El pasado jueves 10 de abril de 2025, el Estadio Monumental de Santiago de Chile se convirtió en escenario de una tragedia que ha conmocionado no solo a los aficionados del fútbol, sino a toda la sociedad chilena.
Durante los incidentes previos al partido entre Colo Colo y Fortaleza por la Copa Libertadores, dos jóvenes, un adolescente de 13 años y una joven de 18, perdieron la vida en medio de un caos generado por intentos de ingreso violento al recinto sin entradas.
¿Qué sucedió antes del partido de Colo Colo y Fortaleza?
Los trágicos acontecimientos se desencadenaron cuando aproximadamente 150 personas intentaron ingresar al estadio derribando las vallas de seguridad instaladas para controlar el acceso.
En medio de los enfrentamientos con Carabineros, se produjo una estampida que culminó con la muerte de las dos víctimas, quienes, según informes preliminares, quedaron atrapadas contra las rejas y fueron atropelladas por un carro lanza gases de la policía.
Este suceso ha dejado a muchos preguntándose cómo se llegó a esta situación tan incontrolable.

¿Quiénes son las víctimas aficionados de Colo Colo?
Las víctimas, un adolescente de solo 13 años y una joven de 18, han sido identificadas, pero sus nombres aún no han sido divulgados para proteger la privacidad de sus familias.
La pérdida de vidas tan jóvenes ha calado hondo en la comunidad, generando un sentido de pérdida y desasosiego entre los aficionados y el público en general.
¿Qué medidas se están tomando?
Ante la gravedad de los hechos, el conductor del vehículo policial implicado ha sido imputado y se encuentra bajo investigación.
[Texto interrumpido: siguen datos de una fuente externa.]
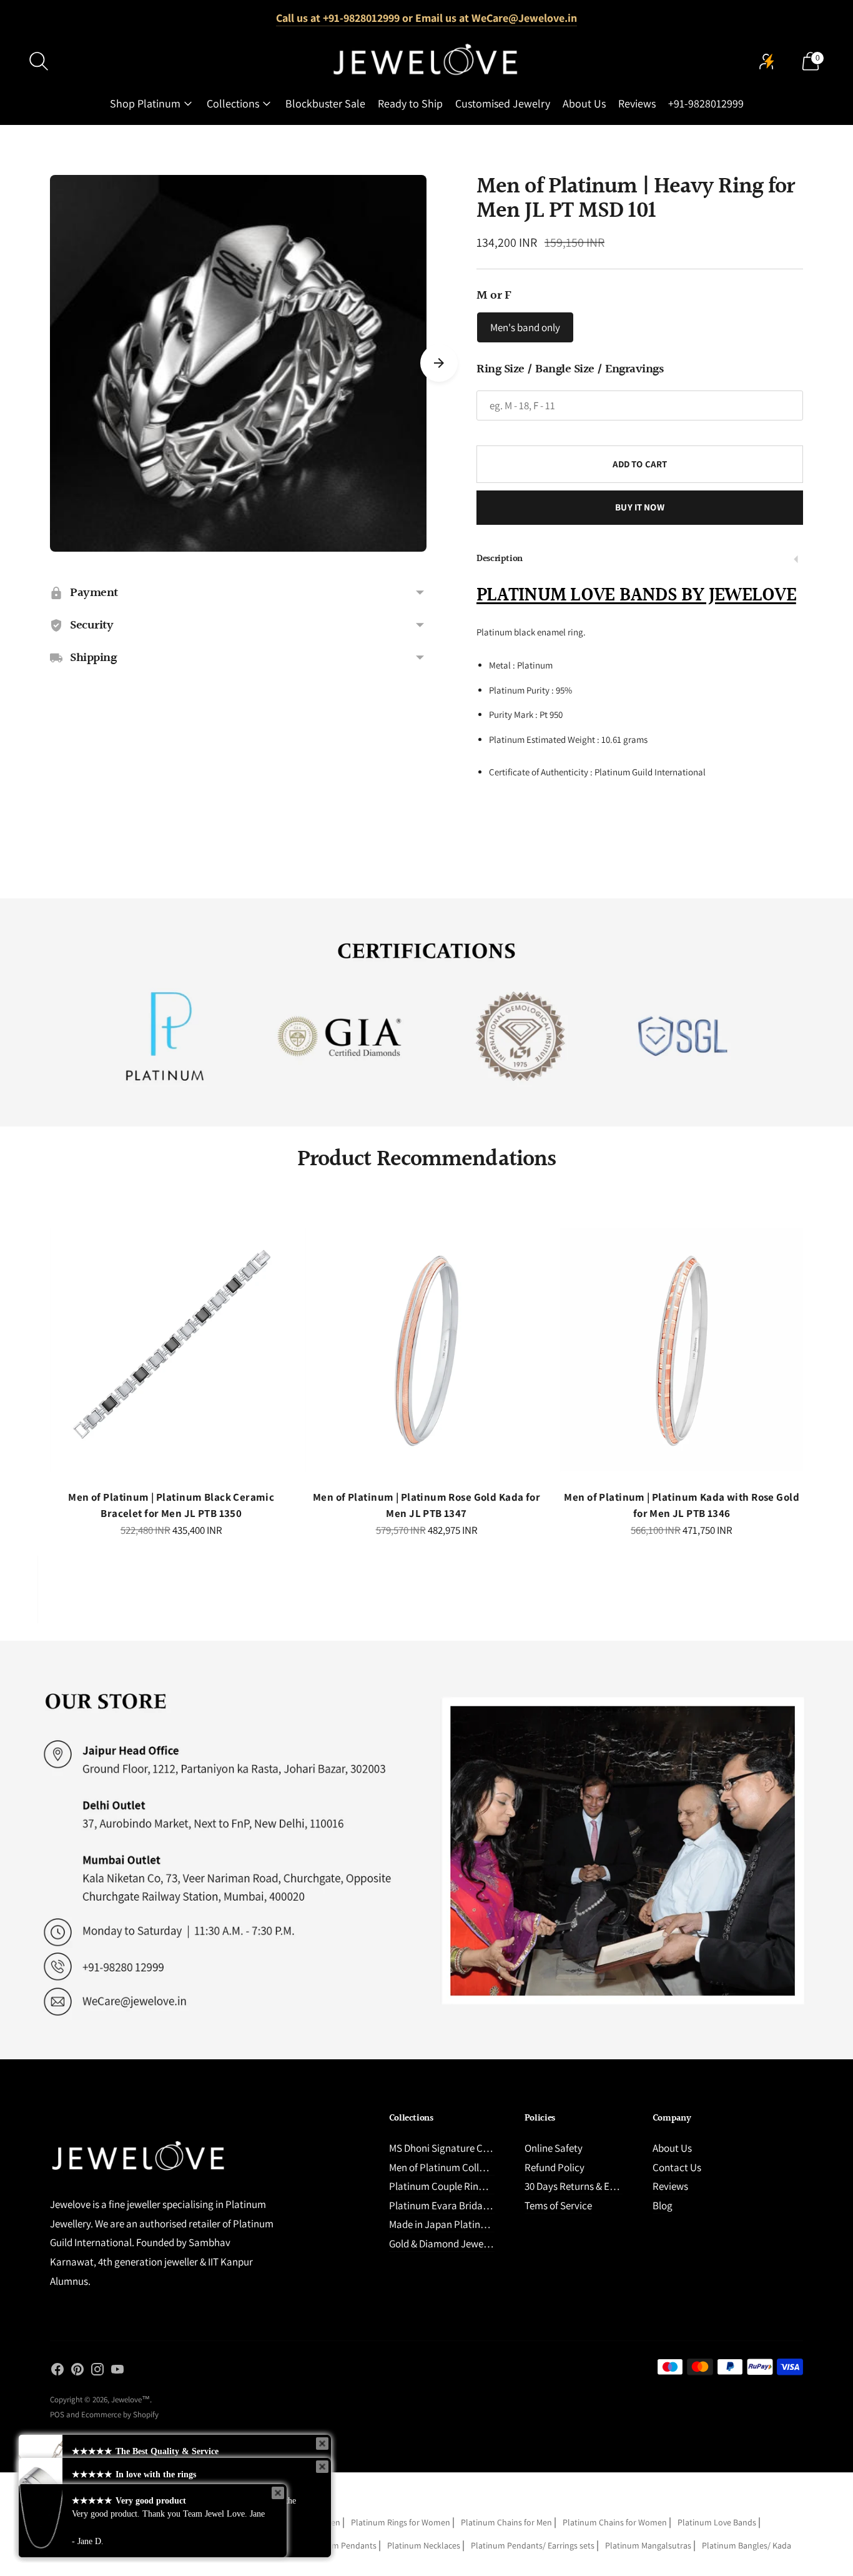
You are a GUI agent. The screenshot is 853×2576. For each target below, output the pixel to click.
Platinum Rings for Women (400, 2522)
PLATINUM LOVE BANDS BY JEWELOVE (636, 595)
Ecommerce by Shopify (120, 2414)
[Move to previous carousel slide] (37, 1361)
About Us (584, 103)
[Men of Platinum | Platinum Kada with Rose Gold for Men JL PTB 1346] (681, 1349)
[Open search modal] (38, 61)
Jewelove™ (130, 2399)
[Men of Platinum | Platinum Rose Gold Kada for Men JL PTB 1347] (426, 1349)
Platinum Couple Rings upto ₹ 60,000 (468, 2186)
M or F (493, 295)
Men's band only (525, 327)
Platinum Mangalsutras (648, 2545)
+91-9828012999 (706, 103)
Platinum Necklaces (423, 2545)
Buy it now (639, 507)
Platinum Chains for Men (506, 2522)
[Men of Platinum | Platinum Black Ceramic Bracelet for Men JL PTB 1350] (171, 1349)
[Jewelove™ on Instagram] (97, 2372)
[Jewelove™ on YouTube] (117, 2372)
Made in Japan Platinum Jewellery (463, 2224)
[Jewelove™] (426, 61)
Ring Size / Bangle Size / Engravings (569, 369)
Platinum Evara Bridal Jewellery (458, 2205)
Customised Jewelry (502, 103)
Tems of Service (558, 2205)
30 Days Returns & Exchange (585, 2186)
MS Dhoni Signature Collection (455, 2148)
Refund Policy (554, 2167)
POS (57, 2414)
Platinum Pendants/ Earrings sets (532, 2545)
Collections (233, 103)
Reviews (637, 103)
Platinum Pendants (341, 2545)
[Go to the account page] (766, 61)
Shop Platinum (145, 103)
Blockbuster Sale (325, 103)
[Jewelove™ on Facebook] (57, 2372)
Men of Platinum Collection (447, 2167)
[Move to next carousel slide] (439, 363)
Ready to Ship (410, 103)
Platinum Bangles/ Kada (746, 2545)
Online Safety (554, 2148)
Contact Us (677, 2167)
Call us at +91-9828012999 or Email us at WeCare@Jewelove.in (426, 18)
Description (499, 559)
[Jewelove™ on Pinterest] (77, 2372)
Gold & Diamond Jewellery (445, 2243)
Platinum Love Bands (717, 2522)
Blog (663, 2205)
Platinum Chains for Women (615, 2522)
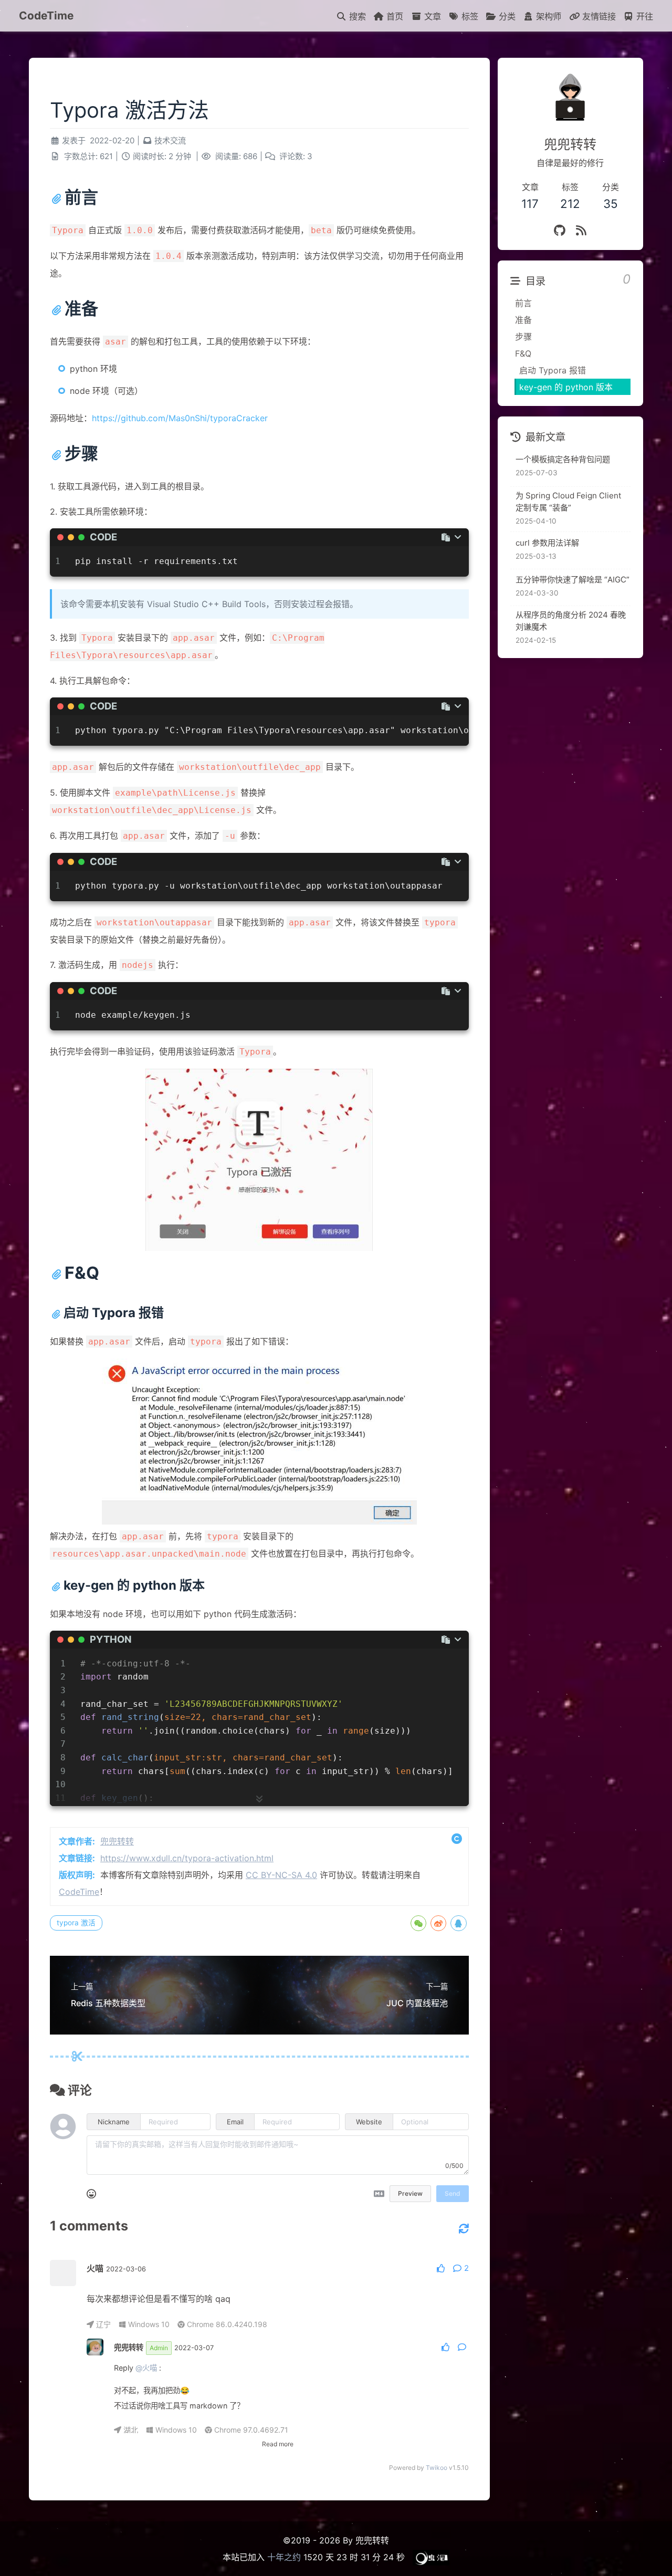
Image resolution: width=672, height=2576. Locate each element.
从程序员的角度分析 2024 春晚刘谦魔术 (571, 621)
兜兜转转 (117, 1841)
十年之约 (284, 2557)
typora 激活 (76, 1922)
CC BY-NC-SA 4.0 (281, 1875)
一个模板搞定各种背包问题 (563, 459)
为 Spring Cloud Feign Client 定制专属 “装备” (569, 502)
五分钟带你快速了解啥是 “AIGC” (572, 580)
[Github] (559, 230)
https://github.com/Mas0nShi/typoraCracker (180, 418)
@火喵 (146, 2367)
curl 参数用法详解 (547, 543)
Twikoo (436, 2467)
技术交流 (170, 140)
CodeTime (46, 15)
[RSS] (581, 230)
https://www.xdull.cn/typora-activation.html (187, 1858)
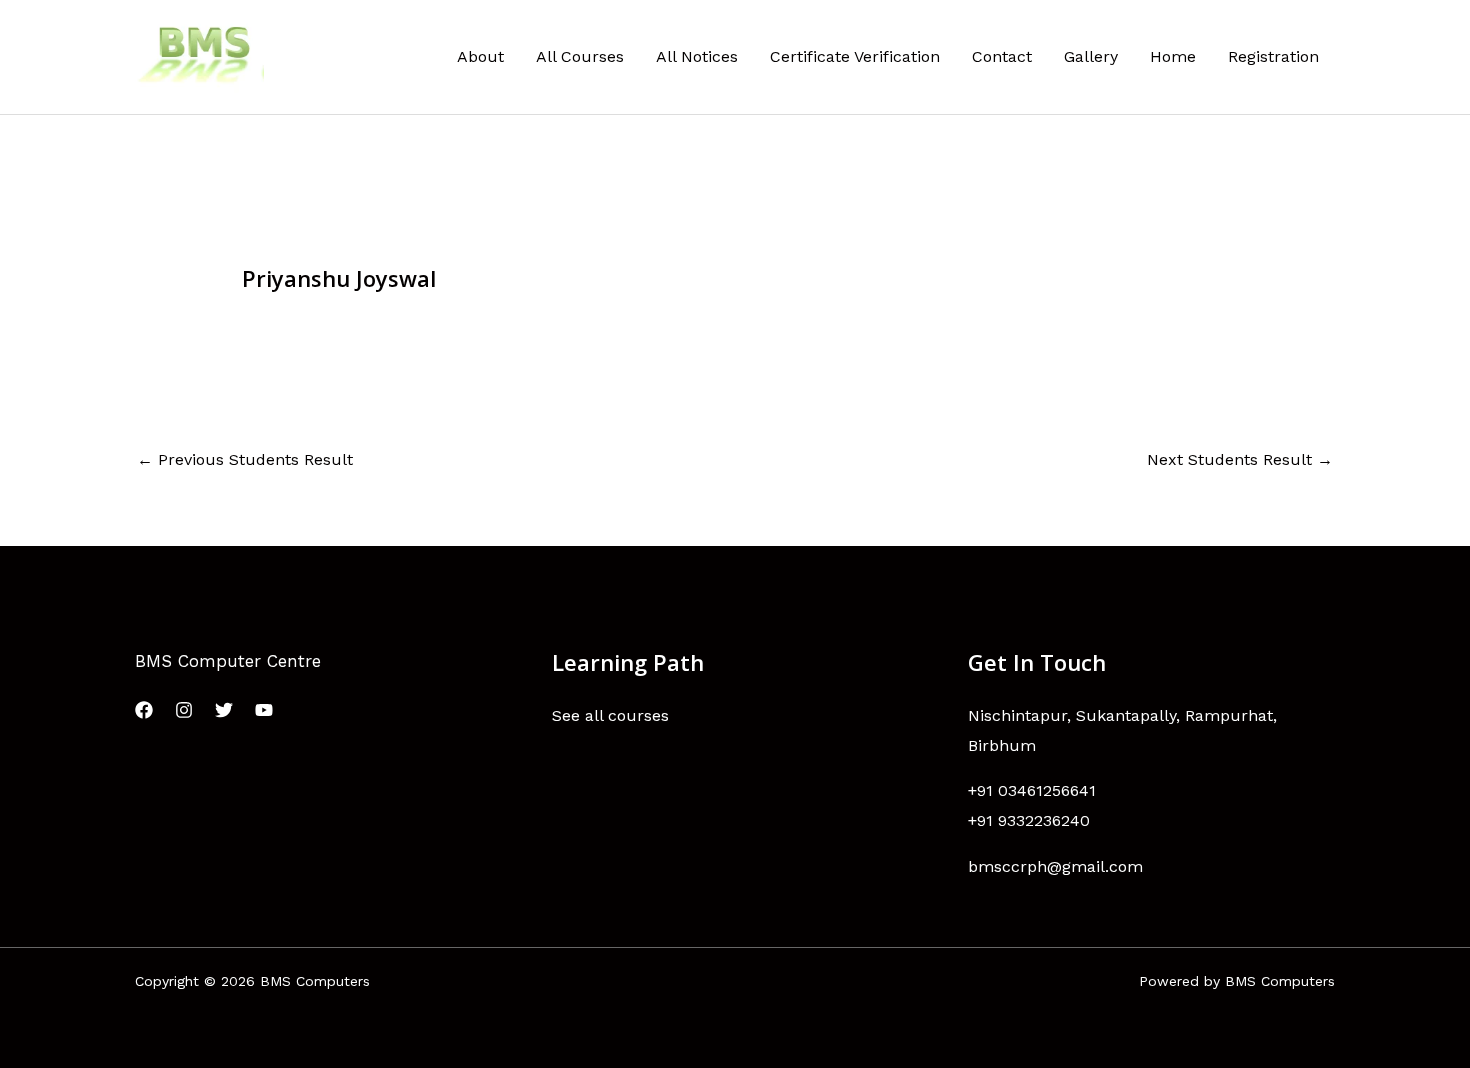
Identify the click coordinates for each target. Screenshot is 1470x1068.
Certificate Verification (855, 56)
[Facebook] (144, 710)
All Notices (697, 56)
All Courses (580, 56)
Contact (1002, 56)
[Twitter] (224, 710)
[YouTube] (264, 710)
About (480, 56)
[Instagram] (184, 710)
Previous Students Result (245, 459)
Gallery (1091, 56)
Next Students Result (1240, 459)
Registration (1273, 56)
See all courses (610, 715)
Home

Aunque aún no hay confirmación oficial sobre su responsabilidad directa en las muertes, las autoridades están examinando todos los aspectos relacionados con el incidente.
El partido entre Colo Colo y Fortaleza comenzó con normalidad, pero fue suspendido en el minuto 70 debido a la invasión del campo por parte de hinchas locales.
Los acrílicos que separaban las tribunas del campo fueron rotos, generando miedo entre los jugadores de Fortaleza, quienes se vieron obligados a refugiarse en los vestuarios.
Los futbolistas de Colo Colo intentaron calmar a la afición antes de que el árbitro cancelara oficialmente el partido, pero la situación ya era insostenible.